Current IPL technology routinely uses pulsewidths from typically 5 ms up to 250 ms to successfully treat vascular conditions. There are several clinical reports where IPL systems have been compared with pulsed dye lasers in treatments of PWS, and in many cases, both clinical results and side effects are in favour of IPL sources [14, 15]. These pulsewidths correspond to a denaturation temperature range between 82.7 and 92.5 °C—a more gentle heating regime than with short pulsed lasers and which explains the lack of purpura with IPLs, since intravascular cavitation is avoided. Another benefit of using a ‘long’ pulsed light source is the reduced risk of adverse superficial skin burning in darker skin types if the light source is combined with a means for sufficient parallel skin cooling. Longer pulses allow excessive heat in epidermis to be drained by the heat sink during the pulse. The TRT of 80–100 μm thick epidermis is in the range of 5–10 ms which implies that parallel cooling of skin would be beneficial for pulsewidths longer than 10 ms.

The SPT theory suggests that such long pulsewidths, typically used in treatments with IPLs, should result in excessive collateral tissue damage, yet the clinical results show otherwise [16]. To take advantage of the Arrhenius equation, light-based therapies need to be able to induce constant temperature profiles in absorbing tissues. Such profiles would require complex pulse-forming systems to generate the necessary light pulse with the correct temporal profile.

Conclusion

Thermal relaxation times have been used to determine laser pulsewidths since the concept of SPT was introduced. However, the theory behind TRTs was solely concerned with the diffusion of heat energy from blood vessels into the surrounding dermis.

The Arrhenius equation shows, very clearly, that this is incorrect when considering the destruction of those target vessels.

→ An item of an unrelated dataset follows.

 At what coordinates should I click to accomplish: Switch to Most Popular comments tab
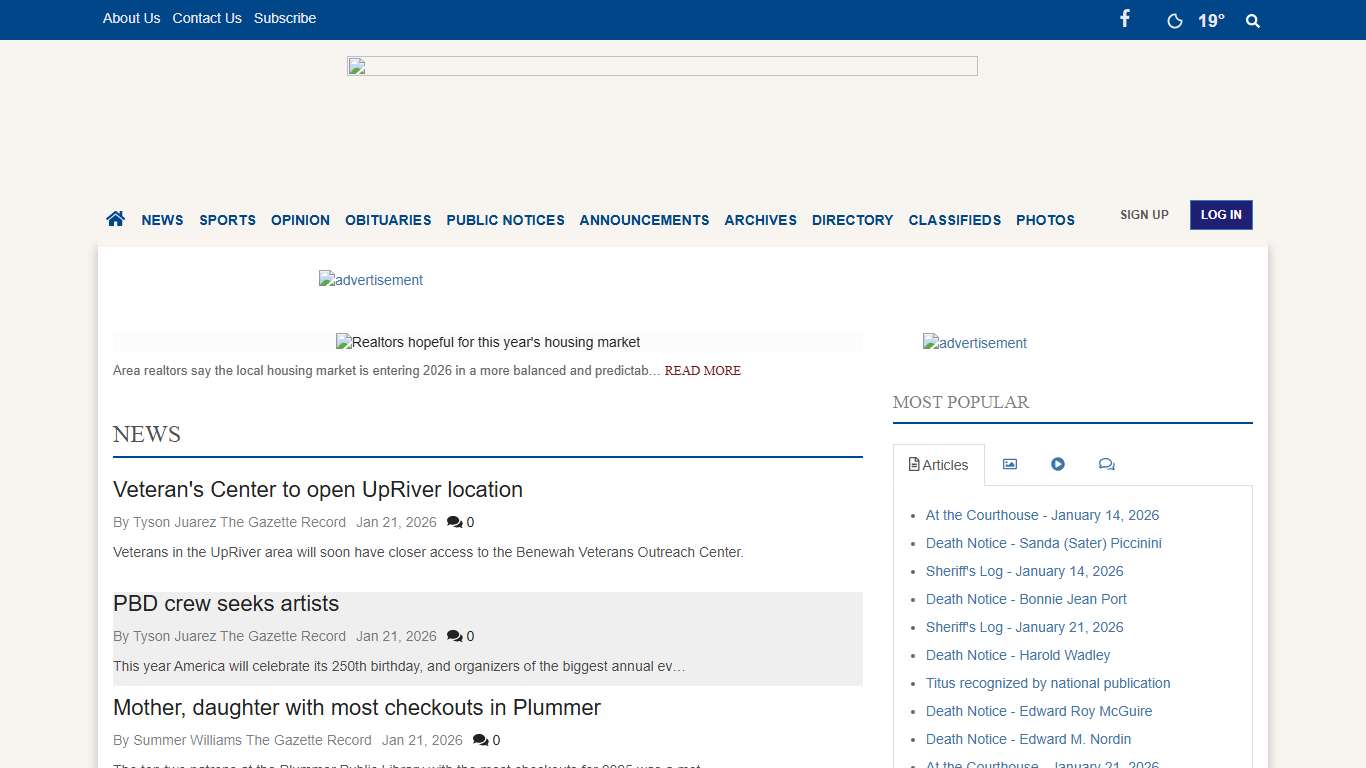[x=1106, y=464]
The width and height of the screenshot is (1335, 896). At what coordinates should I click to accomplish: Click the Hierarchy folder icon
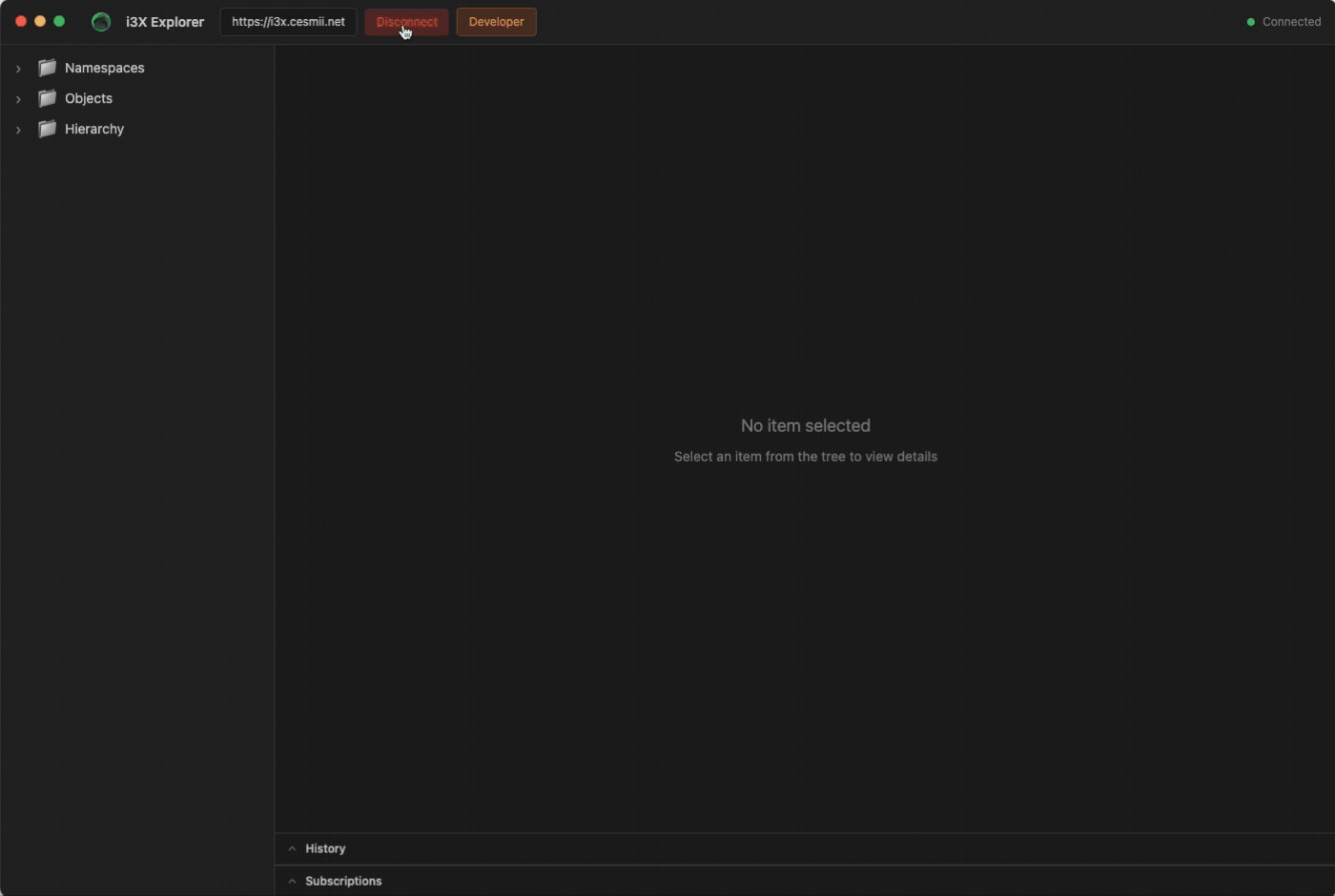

Irreversible denaturation of tissue is only possible when the required temperature is maintained for the required time. The cooling time of the target tissue is irrelevant with smaller vessel diameters when considering the target’s destruction, but become more relevant as the diameters increase. In contrast, energy levels and pulsewidths should be calculated according to the tissue’s intrinsic Arrhenius parameters to ensure irreversible denaturation, and hence successful clinical results.

In reality, the light-absorption profiles, tissue geometry, heat conduction from absorber to target tissues and the light device output temporal profiles all have an effect on this issue. Tissue denaturation will actually begin in the range from 60 to 80 °C, although little damage will occur within acceptable timescales. Clinical results are certainly achievable with current technologies in the range from 80 to 90 °C using properly controlled pulsewidths.

Ideally, technologies could be modified to deliver pulse energies and pulsewidths based on the Arrhenius equation to generate clinically useful temperature/time combinations in tissue which result in good clearance rates while minimising collateral damage.

A deeper analysis of this topic shows that the recommended pulse durations according to the original TRT concept are generally too short to achieve controlled and predictable clinical results. Very short pulse durations often lead to non-linear reactions such as tissue boiling and/or explosive responses that generally induce unexpected side effects and unpredictable clinical results.